Input data –
[Start of section]
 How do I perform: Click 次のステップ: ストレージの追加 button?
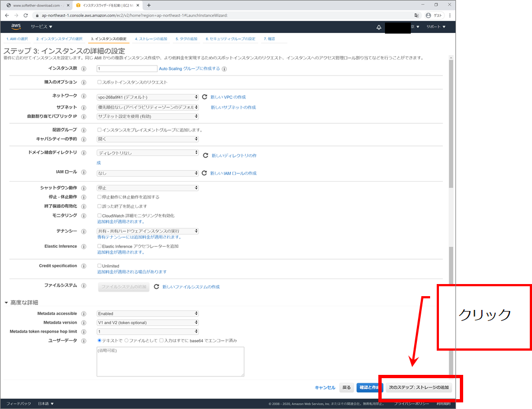point(419,388)
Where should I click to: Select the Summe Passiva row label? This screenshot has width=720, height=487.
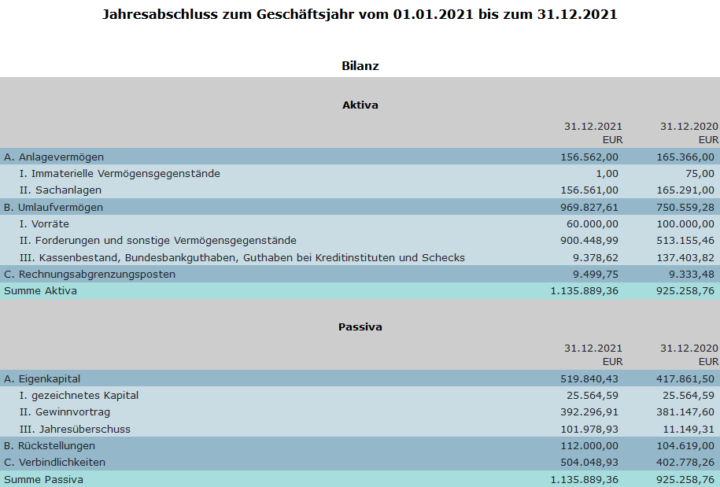coord(42,480)
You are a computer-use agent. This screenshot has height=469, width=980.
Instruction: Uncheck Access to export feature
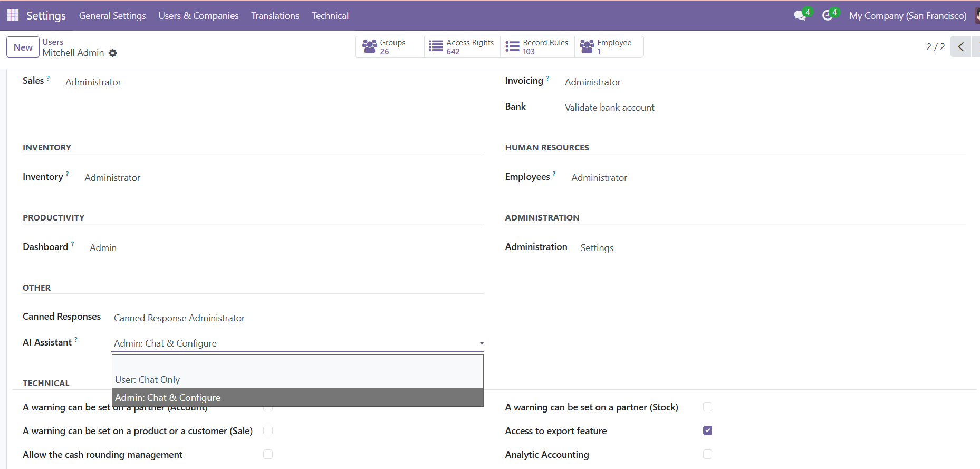tap(707, 430)
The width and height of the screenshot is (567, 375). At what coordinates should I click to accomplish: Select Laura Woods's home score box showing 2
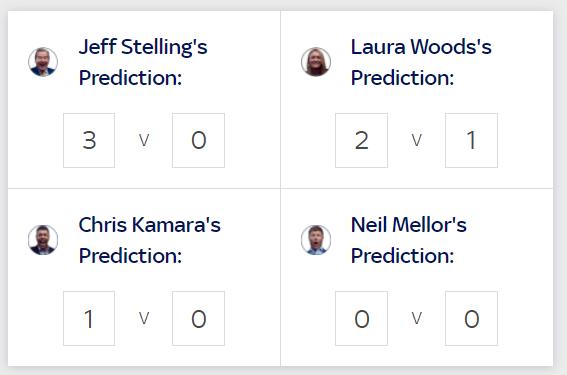tap(361, 140)
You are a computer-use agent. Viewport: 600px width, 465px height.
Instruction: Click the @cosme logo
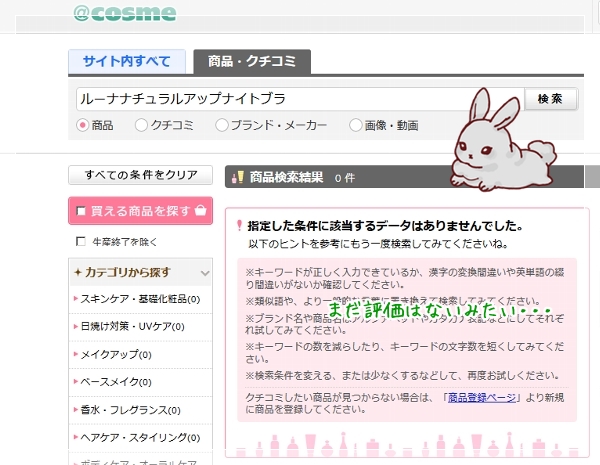(x=124, y=13)
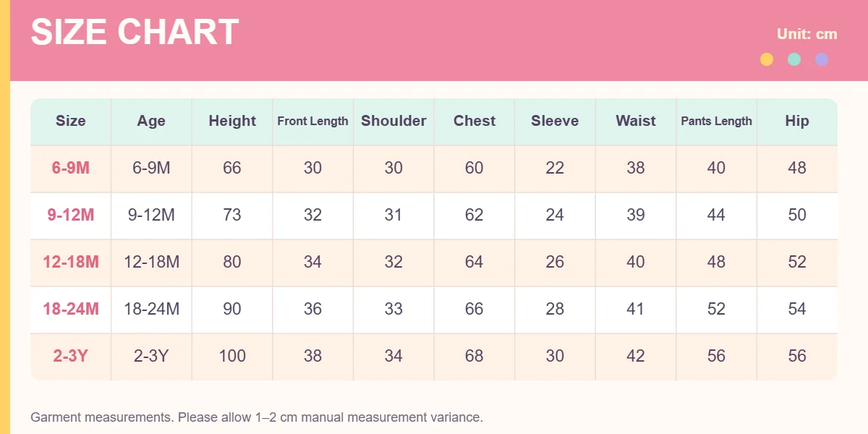Screen dimensions: 868x434
Task: Click the Hip column header
Action: [797, 122]
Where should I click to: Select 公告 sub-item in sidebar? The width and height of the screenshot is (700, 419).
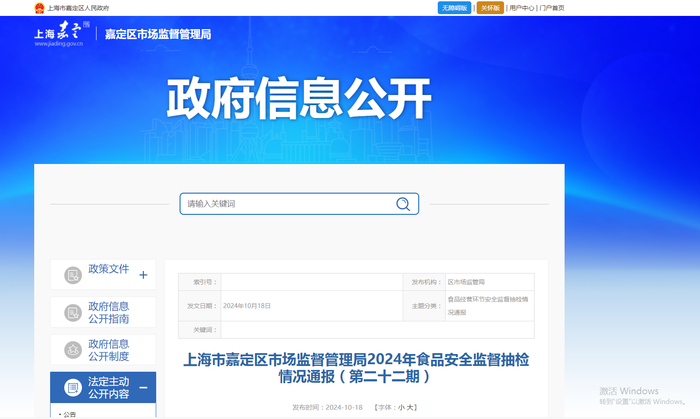69,415
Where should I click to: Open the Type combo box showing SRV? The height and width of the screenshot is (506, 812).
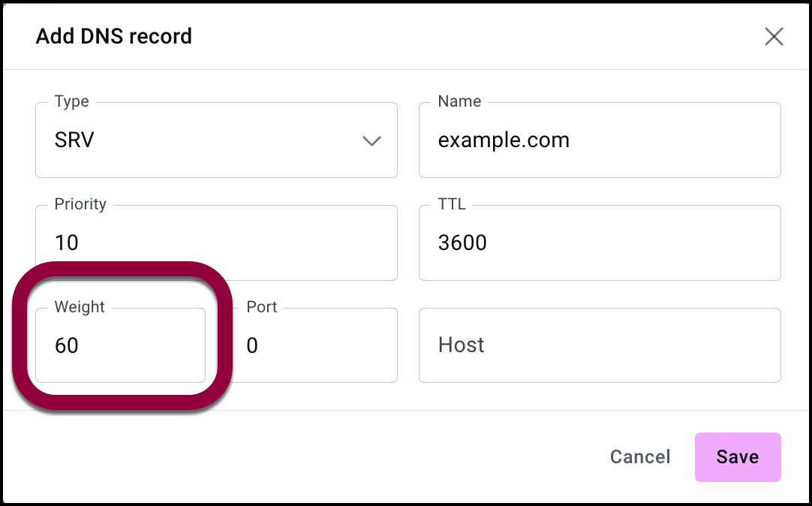pos(216,140)
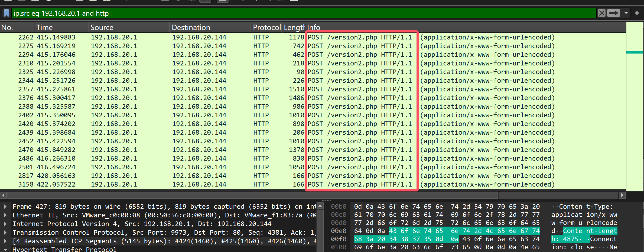Screen dimensions: 644x252
Task: Apply the display filter using arrow icon
Action: 613,13
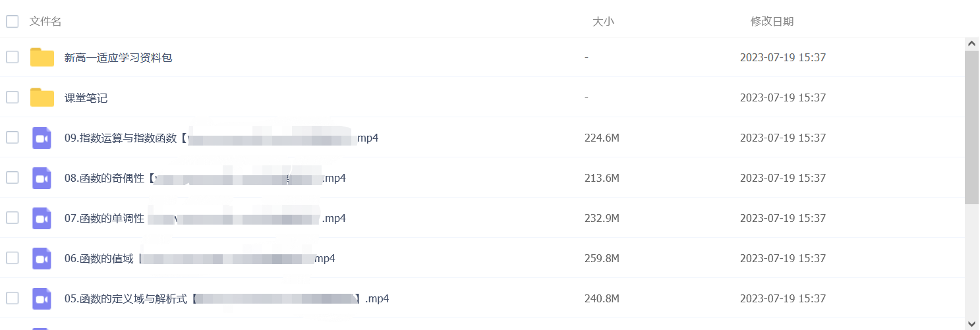Viewport: 980px width, 330px height.
Task: Tick the select-all checkbox beside 文件名
Action: (12, 21)
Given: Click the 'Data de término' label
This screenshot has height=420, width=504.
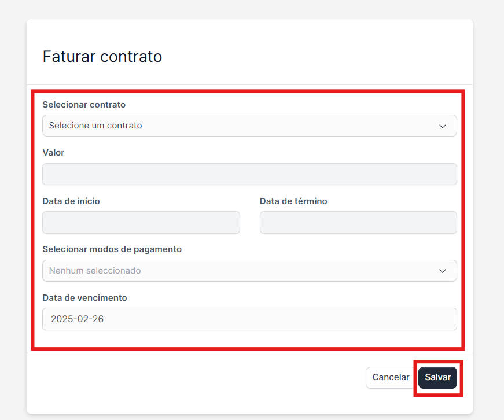Looking at the screenshot, I should point(293,201).
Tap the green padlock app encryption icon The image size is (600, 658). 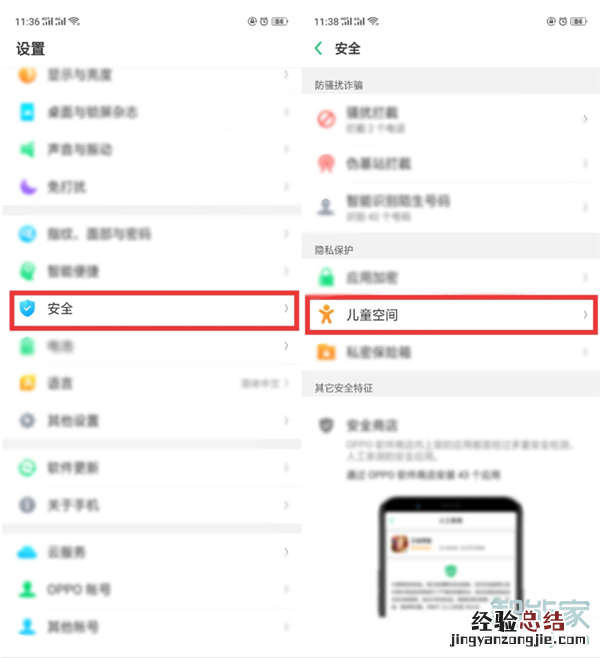(326, 277)
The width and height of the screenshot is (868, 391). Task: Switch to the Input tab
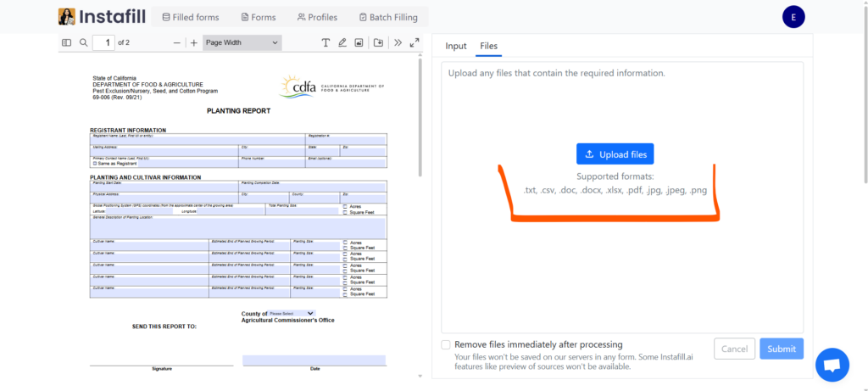(456, 46)
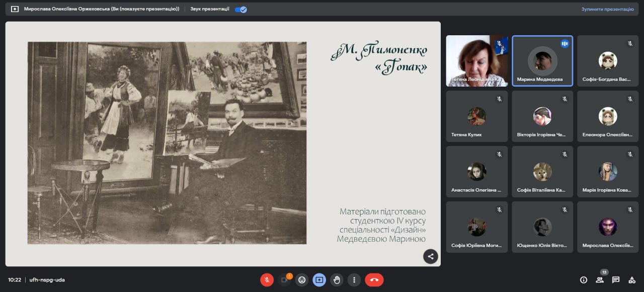
Task: Select Марина Медведєва's participant tile
Action: click(542, 61)
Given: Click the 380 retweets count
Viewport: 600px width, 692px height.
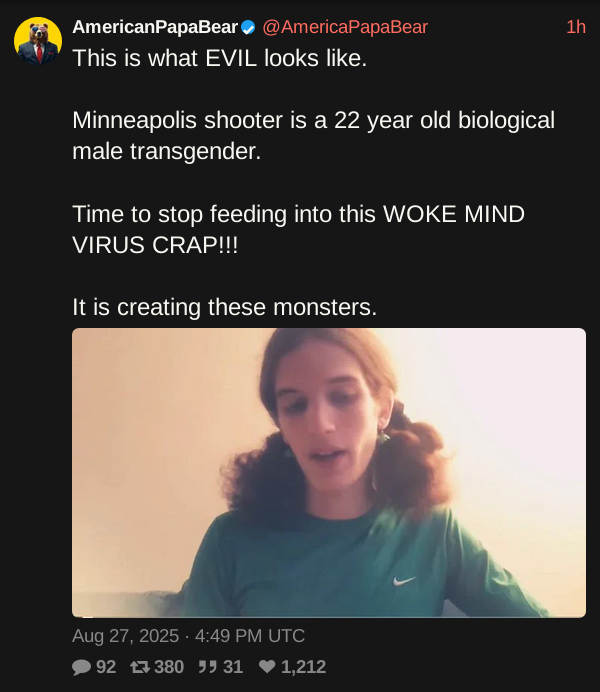Looking at the screenshot, I should (169, 667).
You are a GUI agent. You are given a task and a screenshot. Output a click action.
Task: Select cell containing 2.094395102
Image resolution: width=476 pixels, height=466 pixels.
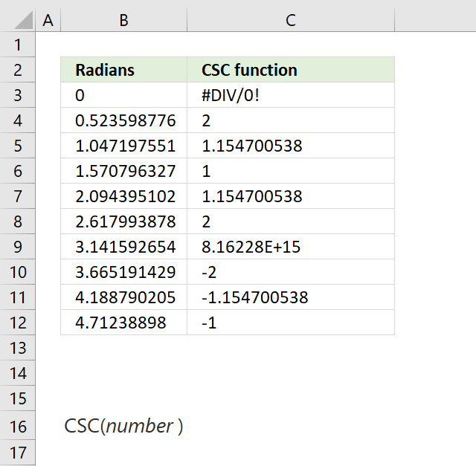[124, 196]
[End of section]
Action item –
All lines in the listing above with the string "computer" should be returned.

Output for this exercise –
You are a computer-use agent. This screenshot has height=469, width=980.
You are a computer-use agent. Viewport: 600px width, 465px height.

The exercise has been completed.